Social networking can be enjoyable, interesting, enriching…and it can also really bring a person down.
If you struggle with insecurity, jealousy or low self esteem, logging onto your social networking can be like entering a field of veritable land mines.
Though you might not like to admit it, reading about how successful/attractive/ripped/in shape/happy/healthy/wealthy (and more) your friends are can be a real bummer if you believe you are deficient in that area.
If you already feel self-conscious about your weight, concerned about your relationship, worried about your bank account or job status, reading an update like, “He brought me flowers three weeks in a row!” or “I can fit in my high school prom dress again!” or “We’re flying the family to Hawaii” can seem like a knife twisting in an already sore wound.
Another potential self esteem downer provided by social networking sites has to do with the popularity game.
The social aspect to sites like Facebook and Twitter is the interaction with others.

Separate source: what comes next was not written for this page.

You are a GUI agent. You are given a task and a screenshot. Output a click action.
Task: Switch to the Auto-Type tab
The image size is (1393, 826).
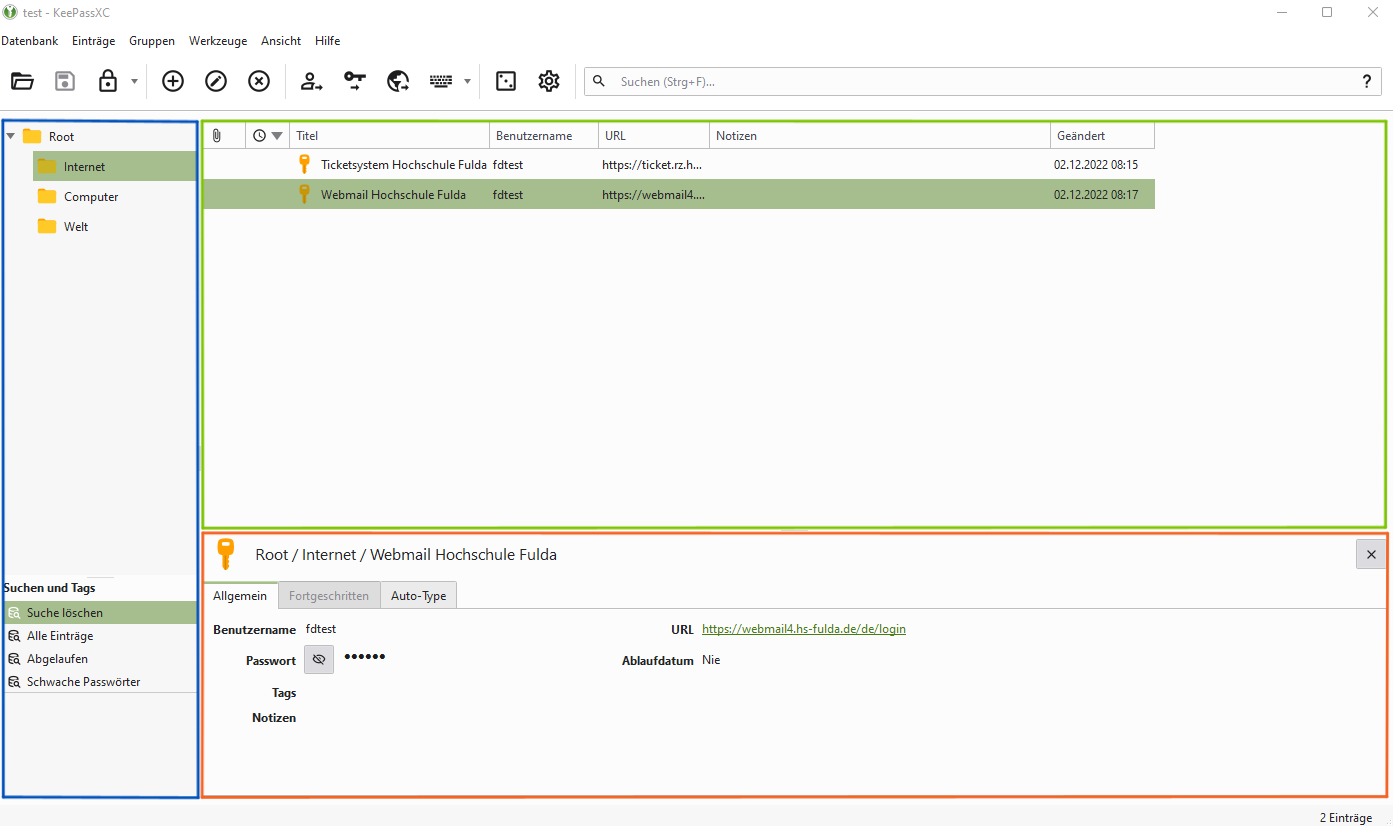(x=418, y=596)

On Facebook, people can give a link, photo or status update a “like” or they can comment on it. They can also share it with their friend list. Twitter has a few less bells and whistles, but users are given the ability to have a public (or private) conversation with someone and also to Re-Tweet a post from another.

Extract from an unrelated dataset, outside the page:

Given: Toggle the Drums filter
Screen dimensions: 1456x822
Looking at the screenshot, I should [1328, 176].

This is all well and good, except if you have a habit of seeing yourself as awkward, un-liked, un-hip or even boring. If you do post something on your social networking site and nobody comments, “likes” or otherwise interacts with you, it can feel like rejection or some kind of statement about you.
As much as you might remind yourself that this is no big deal and that what others think has no bearing on you, unfortunately, it can seem like a big deal. Your sense of self-worth can plummet even further– mostly from what you’re telling yourself that this means.

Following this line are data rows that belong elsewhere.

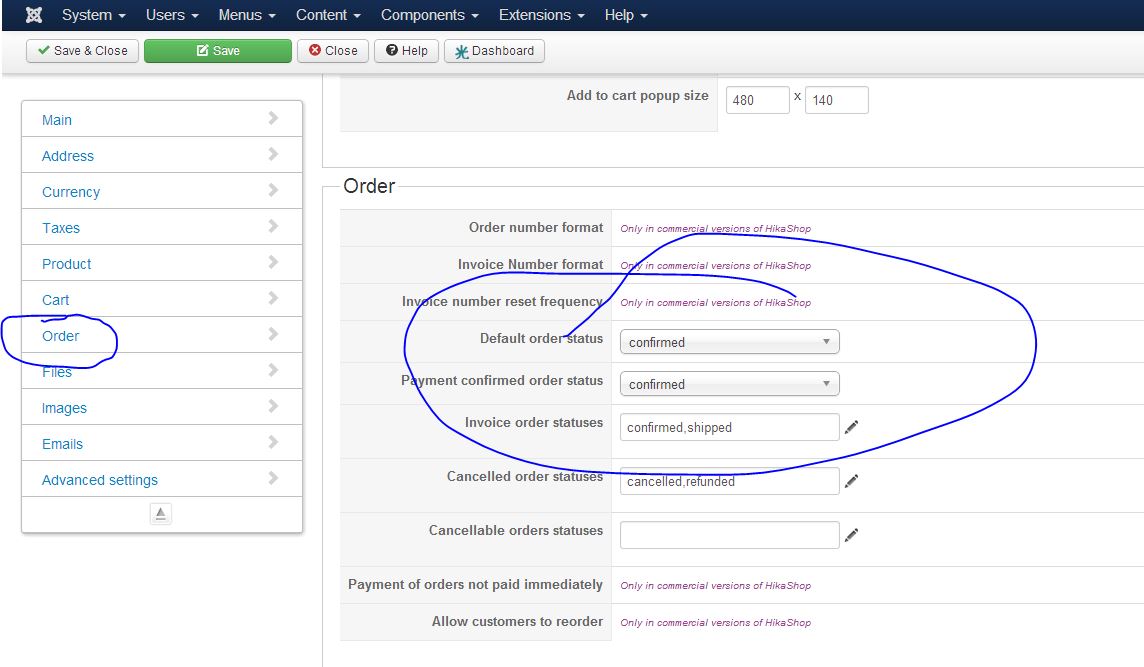
Task: Open Default order status dropdown
Action: 729,342
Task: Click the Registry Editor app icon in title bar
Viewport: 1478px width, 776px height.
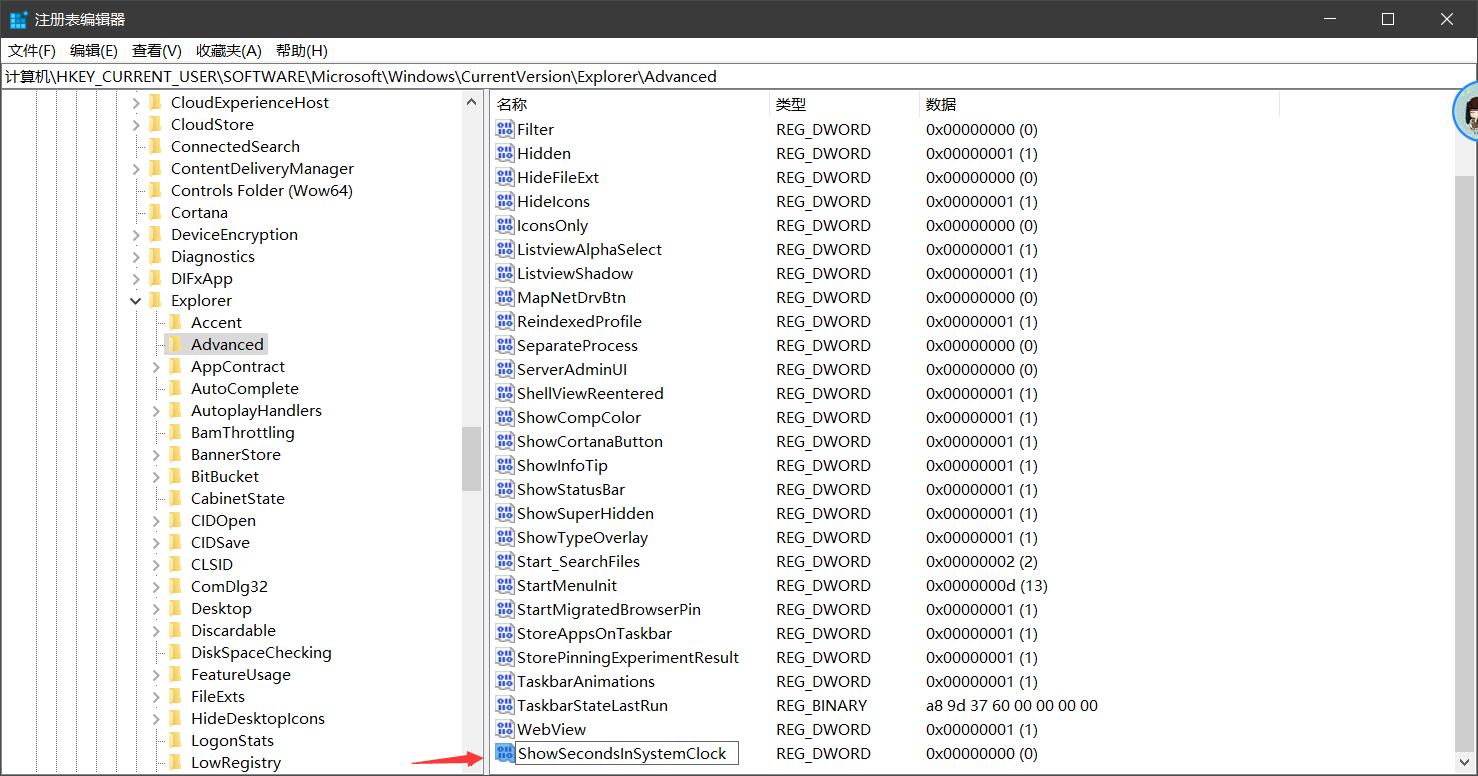Action: [x=18, y=20]
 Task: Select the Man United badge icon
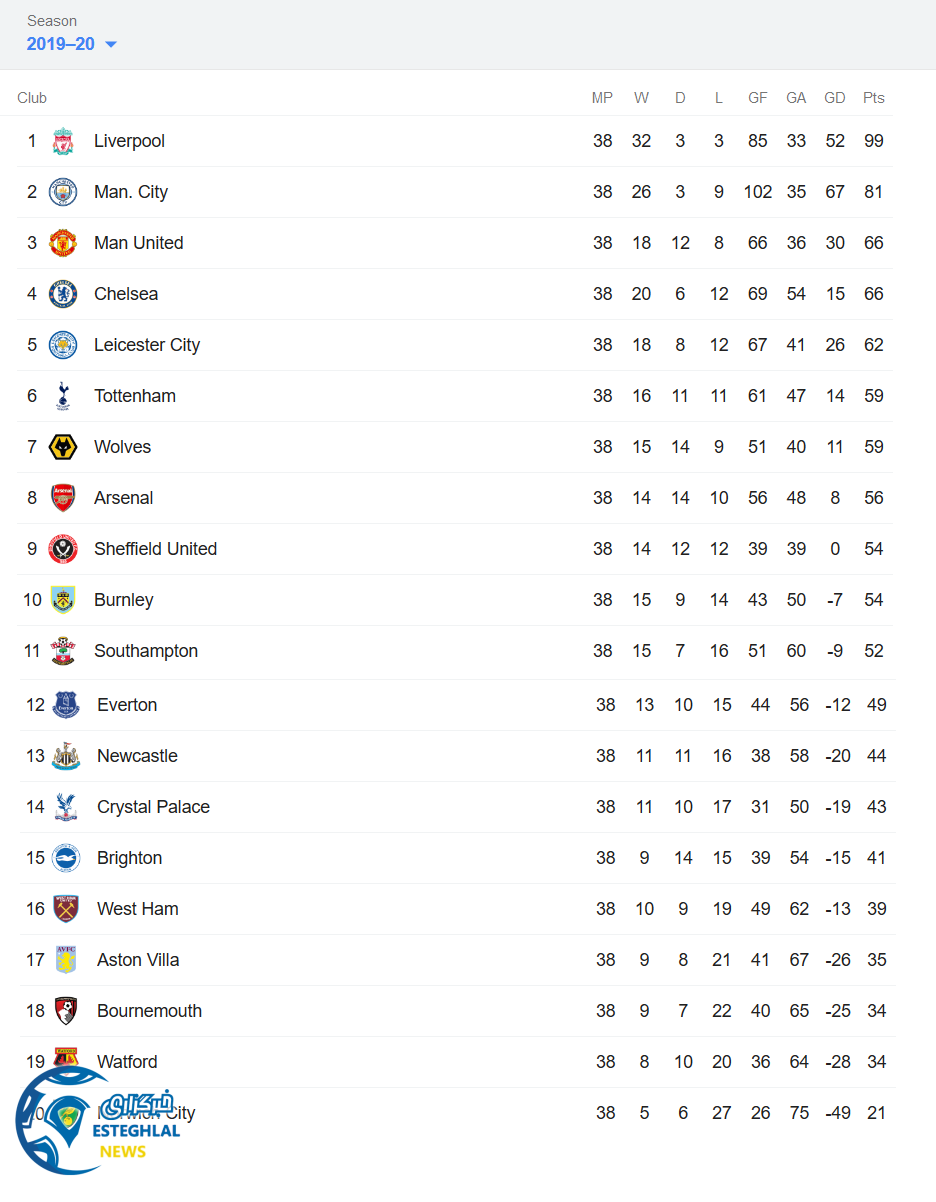coord(63,243)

Of course, it’s not the fault of the person who is sharing some fabulous news in a status update. It’s also not the fault of the people who didn’t “like” your post or tweet with you. And, it’s not the fault of the social networking sites either.
Actually, it’s not even your fault. Blame and self-criticism are most likely what got you into this place of being jealous or upset by what you’re reading. If you want to stop feeling bad about yourself, begin with you.
Re-focus on you.
Use it, don’t abuse it.
One option is to stop visiting social networking sites completely. Unless your job requires you to be on Facebook or Twitter, it’s not mandatory. If you and your partner are in a long distance relationship and social networking is one way you stay connected, you could narrow down your activities on these sites.
Social networking is supposed to be a fun way to interact with others. It’s there for you to use, not abuse.
If you find that your moods and sense of self worth tend rise and fall in direct relation to the feedback (or lack of feedback) you get while social networking, this is probably a sign that you’re abusing it. The amount of time you spend on Facebook might vary, but the effect– how you feel– is what to pay attention to.
The encouragement here is to NOT use Facebook, Twitter, YouTube (or any other social networking site) as your excuse to feel bad– or good– about yourself. Don’t give away YOUR power to define your own worth and value.
Don’t use social networking to fill yourself up either. Just like any entertainment, it can be a pleasant and informational part of your day…or it can turn into a kind of addiction.
If you think you might be abusing social networking, noticing what you’re doing is an important first step to take. Next, before you log onto your account, pay attention to how you’re feeling. Are you logging on because you “need” some sign that you’re okay or acceptable? Are you trying to avoid a situation that needs your attention?
If you are abusing social networking in these ways, invite yourself to take some time to be with your feelings about yourself or the troubling situation first. You might not find a complete resolution in those moments, but just acknowledging how you feel and what’s true for you right now can help. If you then choose to go on your social network accounts, you are less likely to be triggered and upset by what you read.
Step away when you start taking it personally (or seriously). The same advice applies when you’re in the middle of reading through those status updates, comments on a video or string of Tweets. If you begin to abuse yourself because of what you’re thinking about what you’re reading, take a break.
At the moment that you start taking personally what someone you knew in college comments on one of your status updates, for example, step away from your computer. There’s nothing to be gained by getting defensive and it’s not going to help your self esteem to give the comment more importance than it deserves.
Does this mean that nobody’s opinion other than yours counts?
It can be helpful to learn from the advice and example of others. Sometimes, friends connected with online or face-to-face can be the balm for the soul that helps get any of us through the day. Just remember that YOU get to choose what information and advice are useful and true for you.
The same goes with your self worth. YOU are the one who can most effectively boost yourself up and allow yourself to be the best you can be.